Hamburg. Früher war das Essen im Königreich meist fade und langweilig. Heute gelten viele Speisen von der Insel als kulinarische Highlights.

So umfangreich? Der Gedanke kommt angesichts von 430 Seiten im neuen „Großbritannien Kochbuch“, denn lange Zeit haben Speisen von der Insel nicht in der ersten kulinarischen Liga gespielt. Spätestens seit Jamie Oliver ist das anders.
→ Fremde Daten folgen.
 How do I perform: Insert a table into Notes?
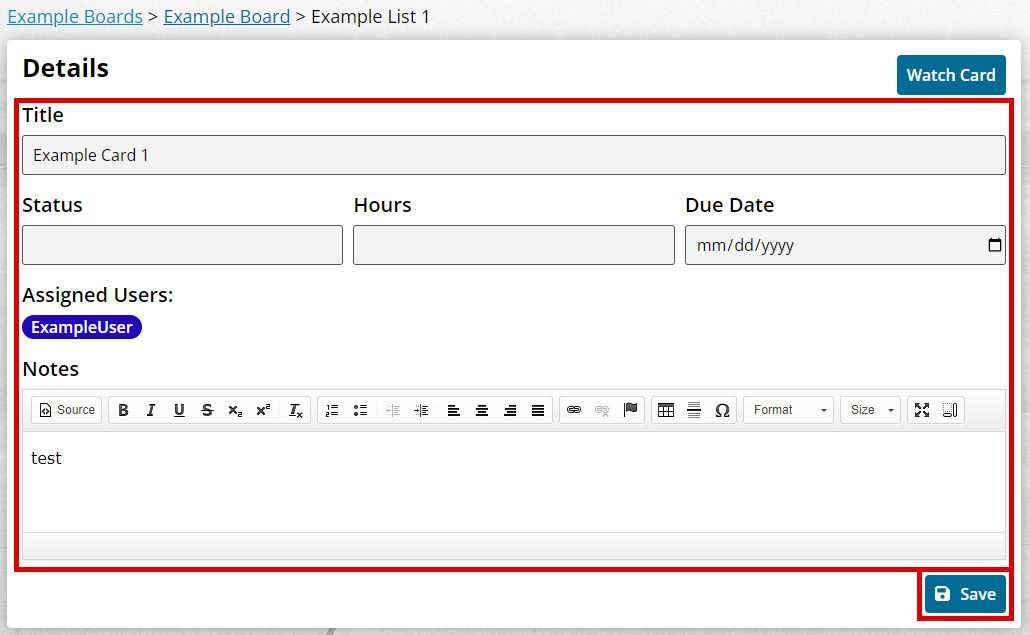tap(666, 410)
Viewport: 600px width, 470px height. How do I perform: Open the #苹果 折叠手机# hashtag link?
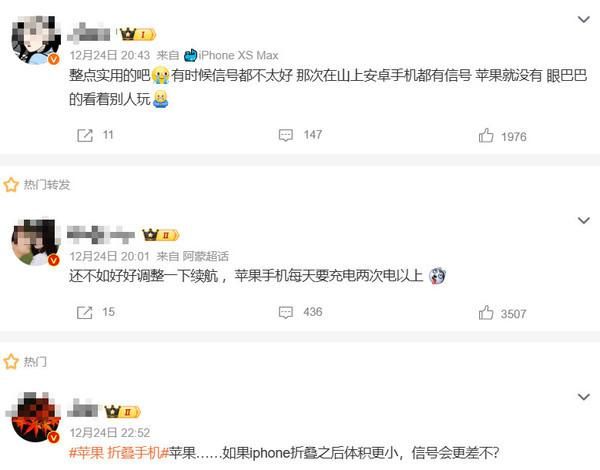(x=119, y=453)
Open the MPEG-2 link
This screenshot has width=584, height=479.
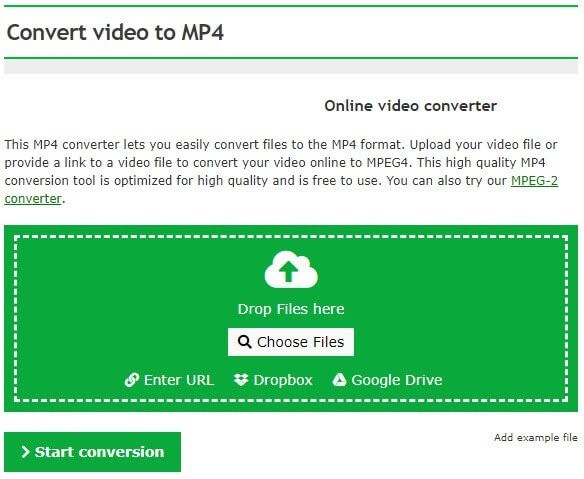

Und jetzt haben 100 Köche, Bäcker und Food Heroes aus dem Königreich unter dem Motto „Was kochen Sie für Menschen, die Sie lieben?“ ihre Lieblingsrezepte für diese besondere Sammlung preisgegeben.

Zusammengestellt vom Kochbuchautor, Fernseh- und Radiomoderator William Sitwell, verrät das „Who is Who“ der britischen Food-Szene ganz persönliche Schlemmer- und Wohlfühlrezepte aus der heimischen Küche für alle Gelegenheiten. Mit dabei sind die auch in Deutschland bekannten Jamie Oliver und Yotam Ottolenghi, Antonio Carluccio und Marco Pierre White sowie viele andere, die von Schokoladenkuchen mit Guinness und dem typisch britschen Dessert Pavlova über Seehechtfilet mit Gelbe-Bete-Salat und Radieschen bis hin zu Chili-Parmesan-Polenta variationsreiche Gerichte präsentieren. Zusammen mit der Gestaltung des Pop-Art-Künstlers Sir Peter Blake ist das Buch ein Hingucker und feiert die Kreativität und Vielfalt der britischen Essenskultur. Ein Register am Ende, das auch die Kategorien „Glutenfrei“, „Laktosefrei“ und „Vegetarisch“ aufführt, rundet den Band ab.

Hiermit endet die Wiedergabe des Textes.